Swiss franc (CHF) has been the top performing DM FX pair over the last couple of months, the only currency to have gained indeed against USD.
We uphold bullish stances albeit rotation from GBPCHF into NZDCHF simultaneously holding a shorts in EURCHF. CHF boasts the largest current account surplus of the funding currencies (more than twice as large as Japan's) and has cross-border bank claims denominated in CHF which as a percent of GDP are as large as those in USD and twice as large as loans denominated in JPY (70% vs 35% of GDP).
Moreover, CHF is no longer expensive in real terms (CHF REER is below its 30Y average) while its economy has accelerated and is growing twice as fast as the Euro area. Regular readers will know that we doubt whether the SNB has much capacity left to continue intervening to cap CHF as its balance sheet is already at 125% of GDP. To that it may be added that the SNB now has less economic justification to intervene.

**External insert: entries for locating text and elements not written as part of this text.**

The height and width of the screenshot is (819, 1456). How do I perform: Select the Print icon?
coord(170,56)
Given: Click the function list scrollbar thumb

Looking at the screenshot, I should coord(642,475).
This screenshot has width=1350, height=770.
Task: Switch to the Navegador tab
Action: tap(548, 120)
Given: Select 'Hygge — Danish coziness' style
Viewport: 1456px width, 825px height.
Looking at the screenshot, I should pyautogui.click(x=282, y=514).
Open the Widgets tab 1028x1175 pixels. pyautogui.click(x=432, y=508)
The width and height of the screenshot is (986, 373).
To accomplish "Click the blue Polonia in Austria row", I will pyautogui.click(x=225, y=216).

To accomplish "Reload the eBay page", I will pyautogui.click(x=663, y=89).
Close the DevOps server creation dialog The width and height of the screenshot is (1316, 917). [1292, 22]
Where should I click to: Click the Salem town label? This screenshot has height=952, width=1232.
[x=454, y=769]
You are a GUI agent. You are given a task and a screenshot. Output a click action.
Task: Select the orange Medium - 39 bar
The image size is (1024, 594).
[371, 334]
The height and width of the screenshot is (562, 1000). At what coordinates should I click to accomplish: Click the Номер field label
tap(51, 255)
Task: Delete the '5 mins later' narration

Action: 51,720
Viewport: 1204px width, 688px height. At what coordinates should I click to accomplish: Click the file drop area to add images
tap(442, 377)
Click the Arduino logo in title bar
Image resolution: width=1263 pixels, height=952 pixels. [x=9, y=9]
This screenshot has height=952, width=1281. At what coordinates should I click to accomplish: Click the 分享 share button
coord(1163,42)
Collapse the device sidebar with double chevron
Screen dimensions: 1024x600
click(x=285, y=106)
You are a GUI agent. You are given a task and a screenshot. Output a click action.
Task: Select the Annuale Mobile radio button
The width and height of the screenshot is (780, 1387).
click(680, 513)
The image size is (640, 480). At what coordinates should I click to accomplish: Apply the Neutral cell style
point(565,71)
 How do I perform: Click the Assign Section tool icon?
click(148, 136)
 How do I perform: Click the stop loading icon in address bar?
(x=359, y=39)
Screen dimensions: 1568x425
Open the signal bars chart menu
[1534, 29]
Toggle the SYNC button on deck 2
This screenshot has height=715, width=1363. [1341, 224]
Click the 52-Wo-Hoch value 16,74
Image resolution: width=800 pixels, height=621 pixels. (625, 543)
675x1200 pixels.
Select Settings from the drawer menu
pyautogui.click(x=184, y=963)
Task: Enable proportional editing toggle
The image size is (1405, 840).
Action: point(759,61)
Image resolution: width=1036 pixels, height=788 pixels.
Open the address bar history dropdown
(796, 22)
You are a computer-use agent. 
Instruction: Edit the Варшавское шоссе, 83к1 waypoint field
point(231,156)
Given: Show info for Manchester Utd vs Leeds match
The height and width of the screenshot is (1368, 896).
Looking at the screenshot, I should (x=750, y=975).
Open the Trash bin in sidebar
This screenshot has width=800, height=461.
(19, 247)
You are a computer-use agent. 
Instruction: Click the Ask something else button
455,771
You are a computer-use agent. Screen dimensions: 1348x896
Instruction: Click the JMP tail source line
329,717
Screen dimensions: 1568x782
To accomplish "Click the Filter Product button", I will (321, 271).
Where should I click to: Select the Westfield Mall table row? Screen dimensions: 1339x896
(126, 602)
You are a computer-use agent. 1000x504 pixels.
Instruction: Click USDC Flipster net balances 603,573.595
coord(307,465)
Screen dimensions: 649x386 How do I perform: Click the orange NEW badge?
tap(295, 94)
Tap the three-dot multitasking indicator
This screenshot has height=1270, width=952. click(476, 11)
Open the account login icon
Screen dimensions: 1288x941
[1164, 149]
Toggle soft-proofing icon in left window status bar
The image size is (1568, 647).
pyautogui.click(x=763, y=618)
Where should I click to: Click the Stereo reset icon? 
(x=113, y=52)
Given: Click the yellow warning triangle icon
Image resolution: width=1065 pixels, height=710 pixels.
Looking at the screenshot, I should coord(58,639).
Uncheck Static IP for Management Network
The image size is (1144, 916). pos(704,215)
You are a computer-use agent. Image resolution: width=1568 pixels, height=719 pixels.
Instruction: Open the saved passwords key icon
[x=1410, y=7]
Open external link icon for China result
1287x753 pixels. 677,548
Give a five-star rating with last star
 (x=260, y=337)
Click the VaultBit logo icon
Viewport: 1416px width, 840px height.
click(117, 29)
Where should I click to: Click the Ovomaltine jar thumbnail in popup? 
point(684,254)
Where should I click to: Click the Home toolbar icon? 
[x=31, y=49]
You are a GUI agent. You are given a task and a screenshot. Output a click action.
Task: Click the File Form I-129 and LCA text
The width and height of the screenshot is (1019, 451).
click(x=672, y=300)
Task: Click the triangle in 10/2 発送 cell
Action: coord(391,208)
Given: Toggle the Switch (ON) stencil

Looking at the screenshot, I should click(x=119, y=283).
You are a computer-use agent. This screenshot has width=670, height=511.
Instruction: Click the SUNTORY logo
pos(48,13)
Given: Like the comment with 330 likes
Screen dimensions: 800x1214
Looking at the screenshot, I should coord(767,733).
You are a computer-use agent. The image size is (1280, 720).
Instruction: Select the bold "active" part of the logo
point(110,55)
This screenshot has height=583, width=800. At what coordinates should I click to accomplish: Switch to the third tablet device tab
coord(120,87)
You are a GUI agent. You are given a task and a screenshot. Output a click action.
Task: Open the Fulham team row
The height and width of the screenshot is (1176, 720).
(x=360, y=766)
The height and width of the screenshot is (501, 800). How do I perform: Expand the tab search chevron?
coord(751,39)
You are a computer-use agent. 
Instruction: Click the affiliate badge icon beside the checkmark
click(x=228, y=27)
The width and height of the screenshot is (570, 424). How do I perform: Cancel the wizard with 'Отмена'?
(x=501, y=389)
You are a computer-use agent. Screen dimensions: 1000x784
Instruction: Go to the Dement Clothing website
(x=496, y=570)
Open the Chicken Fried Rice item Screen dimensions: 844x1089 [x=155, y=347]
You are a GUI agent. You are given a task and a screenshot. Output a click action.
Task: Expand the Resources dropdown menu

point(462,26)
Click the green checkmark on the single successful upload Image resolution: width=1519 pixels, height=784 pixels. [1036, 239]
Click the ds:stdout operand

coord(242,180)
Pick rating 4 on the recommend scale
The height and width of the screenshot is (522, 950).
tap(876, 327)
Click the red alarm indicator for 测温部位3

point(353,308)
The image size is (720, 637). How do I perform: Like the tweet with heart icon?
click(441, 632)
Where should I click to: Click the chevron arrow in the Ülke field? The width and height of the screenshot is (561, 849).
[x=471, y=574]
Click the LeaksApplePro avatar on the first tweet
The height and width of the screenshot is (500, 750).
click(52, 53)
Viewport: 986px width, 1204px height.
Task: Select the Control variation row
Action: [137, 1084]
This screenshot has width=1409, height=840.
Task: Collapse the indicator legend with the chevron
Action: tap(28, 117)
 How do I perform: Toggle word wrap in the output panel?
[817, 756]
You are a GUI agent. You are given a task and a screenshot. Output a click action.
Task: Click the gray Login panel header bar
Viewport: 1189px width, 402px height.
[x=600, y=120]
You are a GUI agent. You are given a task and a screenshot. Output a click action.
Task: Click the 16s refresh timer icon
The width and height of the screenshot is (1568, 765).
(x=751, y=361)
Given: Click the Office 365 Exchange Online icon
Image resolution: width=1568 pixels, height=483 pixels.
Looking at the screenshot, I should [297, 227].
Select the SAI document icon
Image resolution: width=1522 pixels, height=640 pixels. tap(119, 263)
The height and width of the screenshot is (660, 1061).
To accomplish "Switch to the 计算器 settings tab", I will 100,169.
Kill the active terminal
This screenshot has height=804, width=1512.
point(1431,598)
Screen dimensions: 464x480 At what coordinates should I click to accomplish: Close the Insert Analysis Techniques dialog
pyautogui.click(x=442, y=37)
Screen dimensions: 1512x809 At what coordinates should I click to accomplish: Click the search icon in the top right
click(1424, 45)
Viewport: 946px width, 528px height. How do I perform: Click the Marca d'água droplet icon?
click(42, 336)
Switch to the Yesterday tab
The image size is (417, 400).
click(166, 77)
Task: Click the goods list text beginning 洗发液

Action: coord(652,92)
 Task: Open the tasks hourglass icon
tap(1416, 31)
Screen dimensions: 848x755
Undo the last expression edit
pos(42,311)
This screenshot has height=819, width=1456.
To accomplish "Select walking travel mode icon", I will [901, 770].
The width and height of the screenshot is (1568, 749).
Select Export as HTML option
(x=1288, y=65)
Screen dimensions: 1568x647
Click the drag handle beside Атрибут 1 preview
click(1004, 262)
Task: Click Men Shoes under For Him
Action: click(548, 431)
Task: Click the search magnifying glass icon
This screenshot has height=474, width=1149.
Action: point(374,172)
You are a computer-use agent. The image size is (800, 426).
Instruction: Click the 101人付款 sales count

Either way, the evidence from the weekly sight deposit data is that the SNB has been essentially inactive despite the slide in EURCHF from 1.20 at the end of April. The absence of the SNB is an encouraging development for CHF bulls.
Trade recommendations:
Sell NZDCHF at 0.6341, stop at 0.6468.
Sold EURCHF at 1.1350 August 10th. Marked at +1.33%. Courtesy: JPM
FxWirePro’s Currency Strength Index: Hourly NZD spot index is flashing -69 (which is bearish), while hourly EUR spot index was at shy above -12 (neutral) and CHF at -50 (bearish) at 12:13 GMT.